November 10, 2012: Northern Shaolin

by valerielwang

Driving up the mountain towards the Northern Shaolin, you progress past a series of what look like large hotels, each with a large, flat courtyard – like a large parking lot – in front. The courtyards are filled with square formations of red track-suited figures doing calisthenics or martial arts forms. It looks a bit like a kung fu movie featuring the army of an evil overlord, with no projectile or explosive weapons in sight.

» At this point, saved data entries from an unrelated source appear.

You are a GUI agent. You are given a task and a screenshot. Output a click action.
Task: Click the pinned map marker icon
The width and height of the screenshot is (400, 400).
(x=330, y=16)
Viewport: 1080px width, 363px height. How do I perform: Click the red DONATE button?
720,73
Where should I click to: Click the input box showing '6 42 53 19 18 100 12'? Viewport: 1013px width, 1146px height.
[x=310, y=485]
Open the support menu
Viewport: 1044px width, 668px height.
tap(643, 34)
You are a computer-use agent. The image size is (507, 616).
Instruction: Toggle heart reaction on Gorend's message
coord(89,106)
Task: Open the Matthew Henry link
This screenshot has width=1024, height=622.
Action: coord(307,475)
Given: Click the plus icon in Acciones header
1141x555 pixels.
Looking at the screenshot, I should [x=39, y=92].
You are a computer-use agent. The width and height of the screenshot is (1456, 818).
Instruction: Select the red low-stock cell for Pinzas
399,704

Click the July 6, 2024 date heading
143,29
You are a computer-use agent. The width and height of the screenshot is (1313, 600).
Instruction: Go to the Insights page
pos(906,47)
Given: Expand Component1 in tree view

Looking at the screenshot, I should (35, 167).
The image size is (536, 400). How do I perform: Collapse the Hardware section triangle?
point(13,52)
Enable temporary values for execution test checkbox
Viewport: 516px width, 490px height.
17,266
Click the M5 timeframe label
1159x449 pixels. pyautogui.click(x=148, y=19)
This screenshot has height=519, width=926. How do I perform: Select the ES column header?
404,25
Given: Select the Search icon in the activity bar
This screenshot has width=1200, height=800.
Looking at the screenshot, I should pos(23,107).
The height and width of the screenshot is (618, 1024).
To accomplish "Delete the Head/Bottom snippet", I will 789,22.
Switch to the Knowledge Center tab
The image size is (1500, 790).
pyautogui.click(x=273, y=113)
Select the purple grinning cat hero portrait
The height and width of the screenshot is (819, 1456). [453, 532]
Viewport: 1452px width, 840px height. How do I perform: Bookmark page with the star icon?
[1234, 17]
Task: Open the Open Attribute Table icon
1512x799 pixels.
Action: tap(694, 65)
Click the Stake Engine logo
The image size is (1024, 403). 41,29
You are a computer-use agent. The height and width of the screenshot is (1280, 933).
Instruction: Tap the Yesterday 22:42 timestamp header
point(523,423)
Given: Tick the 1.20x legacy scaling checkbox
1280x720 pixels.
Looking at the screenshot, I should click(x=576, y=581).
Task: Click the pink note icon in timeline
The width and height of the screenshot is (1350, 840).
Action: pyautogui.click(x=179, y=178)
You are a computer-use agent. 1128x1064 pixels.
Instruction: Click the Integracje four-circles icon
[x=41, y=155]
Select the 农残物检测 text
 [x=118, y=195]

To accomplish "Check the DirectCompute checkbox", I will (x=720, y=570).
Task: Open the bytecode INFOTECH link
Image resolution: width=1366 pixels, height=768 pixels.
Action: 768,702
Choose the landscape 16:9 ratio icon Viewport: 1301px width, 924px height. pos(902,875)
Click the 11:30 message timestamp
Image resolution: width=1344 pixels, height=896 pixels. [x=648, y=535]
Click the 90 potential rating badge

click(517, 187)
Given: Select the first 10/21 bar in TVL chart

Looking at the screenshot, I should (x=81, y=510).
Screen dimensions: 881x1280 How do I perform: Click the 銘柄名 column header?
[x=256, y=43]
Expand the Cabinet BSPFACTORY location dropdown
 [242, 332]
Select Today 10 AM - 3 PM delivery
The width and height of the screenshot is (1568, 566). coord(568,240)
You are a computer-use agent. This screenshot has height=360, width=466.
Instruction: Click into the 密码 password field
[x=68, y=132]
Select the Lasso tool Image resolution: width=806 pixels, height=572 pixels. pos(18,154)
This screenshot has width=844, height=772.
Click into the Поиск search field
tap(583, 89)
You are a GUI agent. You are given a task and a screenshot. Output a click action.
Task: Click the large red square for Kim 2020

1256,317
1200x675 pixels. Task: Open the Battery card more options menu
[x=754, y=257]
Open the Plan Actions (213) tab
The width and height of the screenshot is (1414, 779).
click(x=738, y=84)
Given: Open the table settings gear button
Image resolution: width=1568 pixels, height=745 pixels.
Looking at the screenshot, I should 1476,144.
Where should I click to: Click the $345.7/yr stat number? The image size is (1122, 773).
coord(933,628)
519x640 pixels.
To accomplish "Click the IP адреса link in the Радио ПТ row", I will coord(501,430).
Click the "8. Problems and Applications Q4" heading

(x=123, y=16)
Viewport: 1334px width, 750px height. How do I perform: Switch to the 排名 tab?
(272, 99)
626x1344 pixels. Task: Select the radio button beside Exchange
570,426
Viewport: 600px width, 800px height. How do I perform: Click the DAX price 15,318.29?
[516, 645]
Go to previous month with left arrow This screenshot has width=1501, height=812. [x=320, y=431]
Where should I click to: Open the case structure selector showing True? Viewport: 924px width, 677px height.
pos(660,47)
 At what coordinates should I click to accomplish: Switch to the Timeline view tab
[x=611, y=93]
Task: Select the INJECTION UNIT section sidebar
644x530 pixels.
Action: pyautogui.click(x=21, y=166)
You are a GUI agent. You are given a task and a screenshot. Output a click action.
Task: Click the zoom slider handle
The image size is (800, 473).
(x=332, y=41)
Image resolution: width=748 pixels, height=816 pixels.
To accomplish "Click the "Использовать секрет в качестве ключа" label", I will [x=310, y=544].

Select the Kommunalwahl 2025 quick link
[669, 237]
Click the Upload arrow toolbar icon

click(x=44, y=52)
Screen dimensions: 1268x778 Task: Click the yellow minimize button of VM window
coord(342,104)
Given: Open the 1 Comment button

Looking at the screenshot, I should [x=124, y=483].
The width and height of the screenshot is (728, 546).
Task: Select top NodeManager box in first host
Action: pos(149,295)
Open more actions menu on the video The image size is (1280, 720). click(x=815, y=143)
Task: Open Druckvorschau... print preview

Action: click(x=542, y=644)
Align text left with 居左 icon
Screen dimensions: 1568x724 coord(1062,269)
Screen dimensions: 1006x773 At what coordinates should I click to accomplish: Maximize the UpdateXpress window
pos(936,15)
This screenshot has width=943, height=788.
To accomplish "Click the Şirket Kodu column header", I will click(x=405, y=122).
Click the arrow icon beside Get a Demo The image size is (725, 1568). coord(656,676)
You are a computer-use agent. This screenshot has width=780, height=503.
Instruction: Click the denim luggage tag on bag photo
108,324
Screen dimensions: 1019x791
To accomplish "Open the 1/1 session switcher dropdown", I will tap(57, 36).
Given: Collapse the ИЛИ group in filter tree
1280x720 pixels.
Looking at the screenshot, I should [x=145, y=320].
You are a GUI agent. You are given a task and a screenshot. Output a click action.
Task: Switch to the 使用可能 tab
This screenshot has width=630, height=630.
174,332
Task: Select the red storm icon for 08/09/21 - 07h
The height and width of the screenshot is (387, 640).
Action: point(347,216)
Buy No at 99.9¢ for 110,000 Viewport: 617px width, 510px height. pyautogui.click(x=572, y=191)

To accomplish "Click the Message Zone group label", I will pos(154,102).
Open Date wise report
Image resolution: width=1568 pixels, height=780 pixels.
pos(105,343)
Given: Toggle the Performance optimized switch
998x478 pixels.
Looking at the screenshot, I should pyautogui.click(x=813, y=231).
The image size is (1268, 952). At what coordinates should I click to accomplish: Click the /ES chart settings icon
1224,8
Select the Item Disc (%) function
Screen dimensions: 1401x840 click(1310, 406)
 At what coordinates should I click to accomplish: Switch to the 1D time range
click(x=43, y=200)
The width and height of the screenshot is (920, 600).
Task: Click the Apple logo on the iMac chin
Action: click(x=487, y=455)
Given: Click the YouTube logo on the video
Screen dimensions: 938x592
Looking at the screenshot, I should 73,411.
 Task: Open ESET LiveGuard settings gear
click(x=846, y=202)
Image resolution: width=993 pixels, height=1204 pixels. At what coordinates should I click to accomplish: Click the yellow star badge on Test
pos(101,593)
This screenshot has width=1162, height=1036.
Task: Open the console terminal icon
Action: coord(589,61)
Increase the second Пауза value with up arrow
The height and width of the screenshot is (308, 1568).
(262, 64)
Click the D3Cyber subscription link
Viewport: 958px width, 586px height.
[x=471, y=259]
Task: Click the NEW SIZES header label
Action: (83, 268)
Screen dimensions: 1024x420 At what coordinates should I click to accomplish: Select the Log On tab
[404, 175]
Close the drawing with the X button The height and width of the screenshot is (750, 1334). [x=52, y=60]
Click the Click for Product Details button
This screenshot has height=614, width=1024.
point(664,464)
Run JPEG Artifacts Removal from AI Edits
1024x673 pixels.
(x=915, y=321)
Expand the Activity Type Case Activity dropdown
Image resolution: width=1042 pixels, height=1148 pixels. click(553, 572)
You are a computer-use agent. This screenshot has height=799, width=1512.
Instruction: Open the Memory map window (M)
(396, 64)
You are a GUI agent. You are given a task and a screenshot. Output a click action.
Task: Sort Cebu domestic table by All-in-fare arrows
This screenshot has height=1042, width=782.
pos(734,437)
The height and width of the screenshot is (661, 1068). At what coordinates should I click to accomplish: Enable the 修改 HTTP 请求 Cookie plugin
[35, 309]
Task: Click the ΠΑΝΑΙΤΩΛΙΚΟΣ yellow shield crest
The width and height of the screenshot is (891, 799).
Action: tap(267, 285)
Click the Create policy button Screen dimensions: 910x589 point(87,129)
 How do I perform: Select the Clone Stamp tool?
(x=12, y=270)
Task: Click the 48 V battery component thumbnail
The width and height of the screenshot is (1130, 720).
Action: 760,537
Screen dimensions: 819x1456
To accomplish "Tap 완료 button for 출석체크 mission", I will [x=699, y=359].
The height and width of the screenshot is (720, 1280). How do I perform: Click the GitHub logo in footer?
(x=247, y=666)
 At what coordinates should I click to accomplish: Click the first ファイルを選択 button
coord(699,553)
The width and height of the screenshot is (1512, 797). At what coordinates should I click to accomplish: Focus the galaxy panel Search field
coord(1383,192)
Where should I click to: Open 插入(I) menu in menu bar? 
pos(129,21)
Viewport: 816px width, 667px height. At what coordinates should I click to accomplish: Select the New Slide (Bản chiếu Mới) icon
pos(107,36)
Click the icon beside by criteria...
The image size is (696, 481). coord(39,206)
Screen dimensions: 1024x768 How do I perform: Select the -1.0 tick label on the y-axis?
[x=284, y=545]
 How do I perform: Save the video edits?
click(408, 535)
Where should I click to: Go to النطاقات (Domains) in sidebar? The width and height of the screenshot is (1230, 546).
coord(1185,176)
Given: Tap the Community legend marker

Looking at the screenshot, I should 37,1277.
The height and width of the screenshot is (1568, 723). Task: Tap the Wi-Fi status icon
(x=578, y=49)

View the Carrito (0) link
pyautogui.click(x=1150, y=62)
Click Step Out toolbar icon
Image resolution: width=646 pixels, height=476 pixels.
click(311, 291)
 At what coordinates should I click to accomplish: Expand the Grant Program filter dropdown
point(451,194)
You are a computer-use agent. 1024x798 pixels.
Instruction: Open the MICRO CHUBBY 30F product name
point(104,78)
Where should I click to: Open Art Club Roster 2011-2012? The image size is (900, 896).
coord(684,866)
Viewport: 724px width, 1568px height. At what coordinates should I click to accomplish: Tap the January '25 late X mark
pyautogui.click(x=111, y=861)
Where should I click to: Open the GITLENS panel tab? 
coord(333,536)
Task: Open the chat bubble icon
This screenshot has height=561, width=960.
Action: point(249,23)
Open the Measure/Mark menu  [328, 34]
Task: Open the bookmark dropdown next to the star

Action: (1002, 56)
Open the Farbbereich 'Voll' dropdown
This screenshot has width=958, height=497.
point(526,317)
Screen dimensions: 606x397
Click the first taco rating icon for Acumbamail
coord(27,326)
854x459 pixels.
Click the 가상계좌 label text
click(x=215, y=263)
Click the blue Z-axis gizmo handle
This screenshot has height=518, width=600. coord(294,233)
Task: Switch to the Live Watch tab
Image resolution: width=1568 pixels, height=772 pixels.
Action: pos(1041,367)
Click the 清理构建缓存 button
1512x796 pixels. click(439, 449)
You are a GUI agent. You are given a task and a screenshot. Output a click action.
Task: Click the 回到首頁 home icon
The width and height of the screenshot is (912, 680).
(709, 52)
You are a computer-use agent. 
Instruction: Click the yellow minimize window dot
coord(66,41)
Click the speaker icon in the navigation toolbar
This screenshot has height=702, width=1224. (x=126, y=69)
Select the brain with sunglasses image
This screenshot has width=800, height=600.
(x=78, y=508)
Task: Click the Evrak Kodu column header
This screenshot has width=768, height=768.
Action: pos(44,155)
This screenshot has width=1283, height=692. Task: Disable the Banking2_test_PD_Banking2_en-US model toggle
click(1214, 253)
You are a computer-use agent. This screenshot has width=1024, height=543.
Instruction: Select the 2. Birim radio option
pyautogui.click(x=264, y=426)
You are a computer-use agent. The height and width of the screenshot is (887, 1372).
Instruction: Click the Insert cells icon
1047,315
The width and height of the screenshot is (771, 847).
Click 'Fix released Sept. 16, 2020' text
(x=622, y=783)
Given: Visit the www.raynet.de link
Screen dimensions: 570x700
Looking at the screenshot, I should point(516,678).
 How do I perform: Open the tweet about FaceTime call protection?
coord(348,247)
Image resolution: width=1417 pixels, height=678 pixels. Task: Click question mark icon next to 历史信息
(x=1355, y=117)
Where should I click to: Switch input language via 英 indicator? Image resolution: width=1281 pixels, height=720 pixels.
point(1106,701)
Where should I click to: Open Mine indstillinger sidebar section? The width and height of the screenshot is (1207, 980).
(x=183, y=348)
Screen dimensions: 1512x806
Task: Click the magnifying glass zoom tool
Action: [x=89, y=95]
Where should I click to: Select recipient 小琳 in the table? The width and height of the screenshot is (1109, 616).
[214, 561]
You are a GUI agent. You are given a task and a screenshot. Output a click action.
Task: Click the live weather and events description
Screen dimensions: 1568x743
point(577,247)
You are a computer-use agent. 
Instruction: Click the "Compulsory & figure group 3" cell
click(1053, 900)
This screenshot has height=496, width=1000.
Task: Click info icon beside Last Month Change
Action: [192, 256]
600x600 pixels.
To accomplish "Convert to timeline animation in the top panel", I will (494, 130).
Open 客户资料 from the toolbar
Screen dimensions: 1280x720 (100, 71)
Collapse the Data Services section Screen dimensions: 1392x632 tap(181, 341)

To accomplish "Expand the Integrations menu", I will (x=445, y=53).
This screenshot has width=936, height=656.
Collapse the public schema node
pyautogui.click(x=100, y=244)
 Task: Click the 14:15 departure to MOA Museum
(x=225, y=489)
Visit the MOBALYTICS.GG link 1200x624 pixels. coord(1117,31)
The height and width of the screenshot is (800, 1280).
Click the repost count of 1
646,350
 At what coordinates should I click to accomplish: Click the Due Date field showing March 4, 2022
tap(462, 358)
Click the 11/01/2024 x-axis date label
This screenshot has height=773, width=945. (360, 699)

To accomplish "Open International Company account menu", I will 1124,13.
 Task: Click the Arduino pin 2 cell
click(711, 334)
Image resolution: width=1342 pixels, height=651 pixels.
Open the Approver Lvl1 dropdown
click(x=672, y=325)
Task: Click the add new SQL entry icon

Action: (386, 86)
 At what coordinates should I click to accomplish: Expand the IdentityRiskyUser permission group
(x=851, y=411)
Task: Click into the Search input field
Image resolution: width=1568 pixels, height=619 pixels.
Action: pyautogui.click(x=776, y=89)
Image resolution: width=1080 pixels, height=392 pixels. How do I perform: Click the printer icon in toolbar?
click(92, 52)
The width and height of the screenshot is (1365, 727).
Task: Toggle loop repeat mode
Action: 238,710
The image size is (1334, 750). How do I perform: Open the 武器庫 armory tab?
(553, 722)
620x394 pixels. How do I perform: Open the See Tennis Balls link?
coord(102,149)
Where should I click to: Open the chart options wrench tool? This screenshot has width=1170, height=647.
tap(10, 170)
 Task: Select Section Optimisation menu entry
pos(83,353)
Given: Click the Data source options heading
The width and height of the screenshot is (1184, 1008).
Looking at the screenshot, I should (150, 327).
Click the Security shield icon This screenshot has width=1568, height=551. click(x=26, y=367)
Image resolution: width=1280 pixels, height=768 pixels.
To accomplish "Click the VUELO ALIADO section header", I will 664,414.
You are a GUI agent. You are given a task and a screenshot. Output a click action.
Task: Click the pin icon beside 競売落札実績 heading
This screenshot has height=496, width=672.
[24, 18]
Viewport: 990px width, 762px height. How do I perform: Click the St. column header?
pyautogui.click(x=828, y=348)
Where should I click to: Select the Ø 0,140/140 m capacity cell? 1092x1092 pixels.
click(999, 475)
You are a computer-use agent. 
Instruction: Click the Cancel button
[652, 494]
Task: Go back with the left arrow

Tour-bus parking, inevitable multiple gift shops. and seating for tired guests along a straight, paved path past a large square practice ground (more track-suited figures doing calisthenics) and a sign: http://www.shaolintraining.com. There’s a show with an announcer (an over-amplified lady in a short, tight skirt and sarcastic delivery), weapons with wobbly aluminum blades, music, and fancy lights. We are, collectively, underwhelmed. The acrobatics are impressive, but there’s no extension in the strikes or cuts.

In the gift shop, though, there’s a very serious monk at the feet of a lovely Quanyin statue, who blesses each of us with a bead bound with a red thread to our left wrists, and a small jade laughing Buddha. We continue up the path to the temple itself. A young monk in a long grey robe manning the ticket turnstile shadow-boxes through a form while awaiting the next visitor. Here we find an ancient tree planted by the monastery’s first abbot, and steeles with memorials to their Shaolin saviors from long-dead emperors. Through hall after hall, in what we  come to understand as the classical Chinese fashion, linear and square, Confucianism laid out in architecture, we progress to the practice hall itself, high-ceilinged for long pole-arms, the floor pitted by centuries of form-practice, huge round pillars, sketches of daily life that are  said to change each decade. The sense of martial heritage here is palpable.

On the way back to the bus, we stop to observe the training grounds. Practice here looks rigorous enough – running, hopping, leaping, katas. And yet, so little seems the true echo of a fighting art. We walk away a little saddened. There appear to be no women practicing here, either – not that we expected any. Through the gauntlet of identical gift shops, back to the bus.